Extrait:
Les coulées de lave ont déjà provoqué la mort de dizaines de personnes, et détruit les habitations de centaines d’autres, à Goma, dans l’est de la République démocratique du Congo (RDC). Mais l’éruption du volcan Nyiragongo, intervenue samedi, pourrait prendre des proportions encore plus importantes les jours à venir, craignent les autorités.  

« Les données actuelles de la sismicité et de la déformation du sol indiquent la présence de magma sous la zone urbaine de Goma, avec une extension sous le lac Kivu » qui borde la ville, a déclaré, dans une adresse à la population sur les médias locaux, le gouverneur militaire de la province du Nord-Kivu, le général Constant Ndima. « Des risques supplémentaires sont liés à l’interaction entre la lave et l’eau » du lac, a précisé ce dernier, justifiant son ordre d’évacuation « immédiat » et « obligatoire » de dix des dix-huit quartiers de la ville. 

Dès mardi, l’Observatoire de volcanologie de Goma (OVG), référent des autorités locales sur tout ce qui touche au Nyiragongo, avait évoqué plus en détail cette hypothèse d’éruption dite « limnique », dans une note technique dont l’AFP a eu copie, et authentifiée par des sources indépendantes. « Eruption du Nyiragongo, ouverture des fractures du flanc sud, les coulées de lave détruisent une partie des villes de Goma et Gisenyi ; au même moment une éruption fissurale ou phréato-magmatique se produit sous le lac et/ou un grand séisme de magnitude 6,5 ou 7 se produit dans le lac », note ce document. 

En conséquence, « une éruption limnique se produit et les gaz dissous dans les eaux profondes du lac montent (à la surface), surtout le CO2, asphyxient tous les être vivants autour du lac Kivu du côté congolais et rwandais », provoquant la mort de milliers de personnes. Le pire scénario. 

Deux autres scénarios

Le volcan Nyiragongo est entré en éruption soudaine samedi soir, provoquant un premier exil des habitants, revenus depuis lors mais qui vivent toujours dans la psychose d’une nouvelle éruption du fait des incessants et puissants séismes continuant de secouer la région. La lave s’est écoulée en deux directions depuis les flancs du volcan, une coulée s’immobilisant dans les faubourgs nord-est de Goma, l’autre coupant sur un kilomètre la route nationale 4 en périphérie nord de la ville. 

Les autorités locales ont également formulé deux autres hypothèses sur une possible poursuite de l’éruption. Le premier : « Éruption du Nyiragongo sur son flanc sud, ouverture des fractures jusque dans les villes de Goma et Gisenyi (au Rwanda voisin), la lave coule à partir des fractures et détruit une partie de ces villes. »

Liste des items:

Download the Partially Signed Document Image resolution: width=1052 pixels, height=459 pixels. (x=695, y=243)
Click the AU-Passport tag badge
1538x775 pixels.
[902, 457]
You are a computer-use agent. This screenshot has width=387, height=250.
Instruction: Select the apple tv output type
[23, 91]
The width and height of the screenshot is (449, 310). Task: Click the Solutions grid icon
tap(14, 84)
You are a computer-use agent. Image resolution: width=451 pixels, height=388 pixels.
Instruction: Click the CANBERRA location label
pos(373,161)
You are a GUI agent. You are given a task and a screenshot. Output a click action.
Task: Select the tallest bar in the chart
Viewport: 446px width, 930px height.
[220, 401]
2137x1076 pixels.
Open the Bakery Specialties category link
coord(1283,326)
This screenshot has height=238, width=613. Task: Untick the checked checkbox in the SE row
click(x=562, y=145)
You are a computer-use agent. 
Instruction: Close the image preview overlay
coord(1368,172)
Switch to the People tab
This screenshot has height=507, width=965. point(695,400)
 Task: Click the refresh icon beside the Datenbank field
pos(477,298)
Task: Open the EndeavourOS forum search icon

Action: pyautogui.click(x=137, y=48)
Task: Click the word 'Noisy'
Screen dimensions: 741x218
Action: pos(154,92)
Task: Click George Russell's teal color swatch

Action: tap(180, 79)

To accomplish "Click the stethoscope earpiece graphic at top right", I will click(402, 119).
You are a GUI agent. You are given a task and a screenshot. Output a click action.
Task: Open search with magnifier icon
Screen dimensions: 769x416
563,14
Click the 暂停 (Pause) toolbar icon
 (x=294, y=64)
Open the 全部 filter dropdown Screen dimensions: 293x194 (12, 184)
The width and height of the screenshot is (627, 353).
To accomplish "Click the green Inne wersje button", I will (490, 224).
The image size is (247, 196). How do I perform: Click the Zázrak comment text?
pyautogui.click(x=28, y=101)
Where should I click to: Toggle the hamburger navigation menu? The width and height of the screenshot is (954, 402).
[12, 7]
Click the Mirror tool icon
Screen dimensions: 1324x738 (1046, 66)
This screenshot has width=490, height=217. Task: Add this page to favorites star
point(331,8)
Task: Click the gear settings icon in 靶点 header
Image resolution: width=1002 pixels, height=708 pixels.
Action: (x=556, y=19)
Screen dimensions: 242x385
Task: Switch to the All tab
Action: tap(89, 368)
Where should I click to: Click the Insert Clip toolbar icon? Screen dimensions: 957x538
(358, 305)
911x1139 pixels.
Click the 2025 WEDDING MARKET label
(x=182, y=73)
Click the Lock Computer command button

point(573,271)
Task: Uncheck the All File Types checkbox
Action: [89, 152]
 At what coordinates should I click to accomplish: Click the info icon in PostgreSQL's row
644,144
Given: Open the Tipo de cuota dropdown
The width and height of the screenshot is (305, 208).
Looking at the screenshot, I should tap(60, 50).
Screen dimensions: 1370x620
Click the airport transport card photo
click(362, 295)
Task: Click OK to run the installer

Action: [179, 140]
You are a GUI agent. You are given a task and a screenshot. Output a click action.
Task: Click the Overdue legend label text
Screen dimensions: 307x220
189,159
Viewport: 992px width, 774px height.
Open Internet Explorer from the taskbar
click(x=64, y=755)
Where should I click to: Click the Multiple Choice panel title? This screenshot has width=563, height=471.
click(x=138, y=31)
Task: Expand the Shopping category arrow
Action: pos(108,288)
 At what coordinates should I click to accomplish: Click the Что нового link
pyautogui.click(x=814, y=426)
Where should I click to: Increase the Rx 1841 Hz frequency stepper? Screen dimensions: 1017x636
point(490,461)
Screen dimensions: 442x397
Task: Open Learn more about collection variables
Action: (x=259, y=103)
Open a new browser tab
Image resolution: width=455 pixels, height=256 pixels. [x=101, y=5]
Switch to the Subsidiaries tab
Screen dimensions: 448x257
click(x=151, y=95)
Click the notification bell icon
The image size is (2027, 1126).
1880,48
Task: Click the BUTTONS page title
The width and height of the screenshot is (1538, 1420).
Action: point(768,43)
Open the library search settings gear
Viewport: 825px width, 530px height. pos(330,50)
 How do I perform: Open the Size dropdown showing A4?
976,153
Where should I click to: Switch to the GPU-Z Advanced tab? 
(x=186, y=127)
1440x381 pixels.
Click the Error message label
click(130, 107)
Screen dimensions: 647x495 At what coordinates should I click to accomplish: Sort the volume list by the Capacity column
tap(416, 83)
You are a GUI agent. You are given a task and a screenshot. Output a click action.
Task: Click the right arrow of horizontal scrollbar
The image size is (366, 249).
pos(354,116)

Consigne A: D'après le texte sur le Nyiragongo, combien de quartiers de Goma le général Constant Ndima a-t-il ordonné d'évacuer ?
Consigne B: Recopiez le passage du texte sur le Nyiragongo qui commence aux mots « Les coulées de lave ont » et s'arrête après les mots « quartiers de la ville. ».
Consigne C: Rédigez la suite du texte sur le Nyiragongo après sa dernière phrase.

Réponse A: Dix des dix-huit quartiers de la ville.

Réponse B:
Les coulées de lave ont déjà provoqué la mort de dizaines de personnes, et détruit les habitations de centaines d’autres, à Goma, dans l’est de la République démocratique du Congo (RDC). Mais l’éruption du volcan Nyiragongo, intervenue samedi, pourrait prendre des proportions encore plus importantes les jours à venir, craignent les autorités.  

« Les données actuelles de la sismicité et de la déformation du sol indiquent la présence de magma sous la zone urbaine de Goma, avec une extension sous le lac Kivu » qui borde la ville, a déclaré, dans une adresse à la population sur les médias locaux, le gouverneur militaire de la province du Nord-Kivu, le général Constant Ndima. « Des risques supplémentaires sont liés à l’interaction entre la lave et l’eau » du lac, a précisé ce dernier, justifiant son ordre d’évacuation « immédiat » et « obligatoire » de dix des dix-huit quartiers de la ville.

Réponse C:
Le deuxième, pas beaucoup plus rassurante : « Éruption du Nyiragongo sur son flanc sud, ouverture des fractures du flanc jusqu’au lac en traversant les villes », poursuit le document. « Une quantité de lave détruit une partie des villes de Goma et Gisenyi, et atteint le lac. Comme la quantité de lave qui se déverserait dans le lac n’est pas suffisante pour augmenter la température des eaux profondes sur tout le lac d’au moins 1°C, il n’y aura pas d’éruption limnique ». 

Une équipe d’experts vulcanologues sur place

Une équipe d’experts vulcanologues est arrivée sur place « pour observer et prélever les données actuelles, lesquelles vont permettre au gouvernement de prendre des décisions futures », a également déclaré, ce jeudi le porte-parole du gouvernement, Patrick Muyaya. « Depuis ce matin, la fréquence et l’intensité des tremblements de terre ont baissé, les mouvements sismiques oscillent autour de 4,2 de magnitude, alors que la plus puissante observée ces quatre derniers jours a atteint 5,2 », a-t-il indiqué, évoquant au total quatre risques dans les heures et jours à venir, certains reprenant ceux mentionnés par les autorités locales. 

Le premier est « celui d’accentuation des tremblements de terre ressentis de manière continue depuis l’éruption du 22 mai », près de 400 au total, et « qui peuvent causer des pertes en vie humaines et dégâts matériels importants », a-t-il souligné. Un autre risque est celui « d’une éruption volcanique secondaire, partant des fissures créées par les mouvements sismiques ». « On ne sait pas si toute la lave s’est déjà vidée ou si elle cherche à ressortir. Et si par malheur cette lave rencontrée une fissure, cela créerait une éruption secondaire », a ajouté Patrick Muyaya.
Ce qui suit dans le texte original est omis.